In general, there are many reasons for a process to manage its own memory, instead of relying on the operating system. Requesting and freeing memory from the operating system has high performance cost. Therefore, Okera minimizes the number of calls to the operating system to deal with allocating or freeing memory. We use the tcmalloc library (http://goog-perftools.sourceforge.net/doc/tcmalloc.html), in addition to internal memory pooling for efficiency.
Internal memory pooling behavior:
CDAS in its default configuration assumes it is not running on the same VMs as other resource intensive processes so returning back to the OS doesn't provide much benefit. Even with other resource-intensive processes, there are other ways to tune the process; constantly trading memory back and forth can lead to unpredictability, which is generally not good (we prefer VM level isolation).
For monitoring purposes, memory usage is not proxy for service load. CPU usage and network IO are much better metrics to be tracking.
Only the memory usage of the workers is expected to be high. All the other services maintain very little state.
The general calling pattern for a scan is:
- user -> planner, returns a list of tasks back. Since this only hits the planner, this has minimal memory usage on the planner. You will see high IO and CPU load, as generating the splits can be compute and IO intensive for large datasets.

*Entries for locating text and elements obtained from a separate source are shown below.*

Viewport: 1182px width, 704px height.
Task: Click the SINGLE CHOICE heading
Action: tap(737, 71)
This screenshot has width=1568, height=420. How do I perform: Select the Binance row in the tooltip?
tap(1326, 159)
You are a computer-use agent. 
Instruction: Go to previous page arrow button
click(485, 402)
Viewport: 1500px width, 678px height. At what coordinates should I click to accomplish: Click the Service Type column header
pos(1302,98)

- For large datasets, the list of tasks will be far larger than the number of works/number of cores in the compute cluster.

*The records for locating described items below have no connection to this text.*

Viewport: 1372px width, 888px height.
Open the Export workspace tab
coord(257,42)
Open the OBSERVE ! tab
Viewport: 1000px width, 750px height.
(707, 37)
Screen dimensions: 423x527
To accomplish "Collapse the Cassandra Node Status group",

- For example, we may return 1000 tasks but the EMR cluster only runs 64(based on EMR cluster size, etc) at a time.
- Continuing with this example, the 64 tasks (run from EMR) get run on all the workers randomly.
- In a 10 node CDAS cluster, each node is expected to see 6-7 concurrent tasks, but you will see some variance in practice due to randomness. It would be unsurprising if the range across the workers was 4-10 concurrent tasks.
- When each task begins running, it starts using memory. When it is done, it frees that memory (to the worker, not OS as described above) and EMR will schedule the next task, which does the same thing.
- In this case, the peak memory required would be
- ~10 (peak number of concurrent tasks) * memory requirement per task
The memory requirement per task is typically low (maintaining a few buffers that read data from S3) but it is workload dependent. This is typically in the 10-100MB per task. In this case, perhaps a peak usage of 1GB. In larger scale scenarios/concurrent users, we may have 200 concurrent tasks per worker (so 2000 in a 10 node CDAS cluster), so more in the 20GB peak range, which we feel is acceptable for typical VMs.